What the task requires » Copy out every record exactly.

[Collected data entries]

*** Block opens ***

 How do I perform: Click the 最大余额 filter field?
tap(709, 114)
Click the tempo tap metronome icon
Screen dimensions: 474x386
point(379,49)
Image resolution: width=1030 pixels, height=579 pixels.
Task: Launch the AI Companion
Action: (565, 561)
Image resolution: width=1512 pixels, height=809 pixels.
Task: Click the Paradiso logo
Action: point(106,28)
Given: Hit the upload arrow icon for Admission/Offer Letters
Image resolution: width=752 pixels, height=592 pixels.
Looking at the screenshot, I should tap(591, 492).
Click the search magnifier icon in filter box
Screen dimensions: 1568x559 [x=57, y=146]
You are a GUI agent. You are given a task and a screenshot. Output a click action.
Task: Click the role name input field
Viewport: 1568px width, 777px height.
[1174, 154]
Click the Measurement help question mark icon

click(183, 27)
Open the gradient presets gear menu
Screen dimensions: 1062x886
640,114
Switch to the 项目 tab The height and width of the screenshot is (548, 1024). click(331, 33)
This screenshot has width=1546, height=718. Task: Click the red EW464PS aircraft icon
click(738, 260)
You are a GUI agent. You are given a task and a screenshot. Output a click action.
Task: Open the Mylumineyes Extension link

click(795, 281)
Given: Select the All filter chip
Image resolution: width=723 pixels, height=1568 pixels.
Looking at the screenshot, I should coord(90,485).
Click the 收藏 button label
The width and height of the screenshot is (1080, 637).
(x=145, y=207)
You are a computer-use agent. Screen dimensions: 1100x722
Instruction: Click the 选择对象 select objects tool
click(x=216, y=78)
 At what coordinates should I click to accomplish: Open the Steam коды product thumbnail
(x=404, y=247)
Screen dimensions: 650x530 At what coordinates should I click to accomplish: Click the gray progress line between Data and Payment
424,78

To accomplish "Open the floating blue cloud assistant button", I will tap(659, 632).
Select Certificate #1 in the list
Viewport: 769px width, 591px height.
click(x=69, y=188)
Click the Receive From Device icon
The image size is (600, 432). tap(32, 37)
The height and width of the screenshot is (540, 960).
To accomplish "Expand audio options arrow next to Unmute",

*** Block closes ***

The completed task »
 How do I perform: Click the 最大余额 filter field?
tap(709, 114)
Click the tempo tap metronome icon
Screen dimensions: 474x386
point(379,49)
Image resolution: width=1030 pixels, height=579 pixels.
Task: Launch the AI Companion
Action: (565, 561)
Image resolution: width=1512 pixels, height=809 pixels.
Task: Click the Paradiso logo
Action: point(106,28)
Given: Hit the upload arrow icon for Admission/Offer Letters
Image resolution: width=752 pixels, height=592 pixels.
Looking at the screenshot, I should tap(591, 492).
Click the search magnifier icon in filter box
Screen dimensions: 1568x559 [x=57, y=146]
You are a GUI agent. You are given a task and a screenshot. Output a click action.
Task: Click the role name input field
Viewport: 1568px width, 777px height.
[1174, 154]
Click the Measurement help question mark icon

click(183, 27)
Open the gradient presets gear menu
Screen dimensions: 1062x886
640,114
Switch to the 项目 tab The height and width of the screenshot is (548, 1024). click(331, 33)
This screenshot has width=1546, height=718. Task: Click the red EW464PS aircraft icon
click(738, 260)
You are a GUI agent. You are given a task and a screenshot. Output a click action.
Task: Open the Mylumineyes Extension link

click(795, 281)
Given: Select the All filter chip
Image resolution: width=723 pixels, height=1568 pixels.
Looking at the screenshot, I should coord(90,485).
Click the 收藏 button label
The width and height of the screenshot is (1080, 637).
(x=145, y=207)
You are a computer-use agent. Screen dimensions: 1100x722
Instruction: Click the 选择对象 select objects tool
click(x=216, y=78)
 At what coordinates should I click to accomplish: Open the Steam коды product thumbnail
(x=404, y=247)
Screen dimensions: 650x530 At what coordinates should I click to accomplish: Click the gray progress line between Data and Payment
424,78

To accomplish "Open the floating blue cloud assistant button", I will tap(659, 632).
Select Certificate #1 in the list
Viewport: 769px width, 591px height.
click(x=69, y=188)
Click the Receive From Device icon
The image size is (600, 432). tap(32, 37)
The height and width of the screenshot is (540, 960).
To accomplish "Expand audio options arrow next to Unmute",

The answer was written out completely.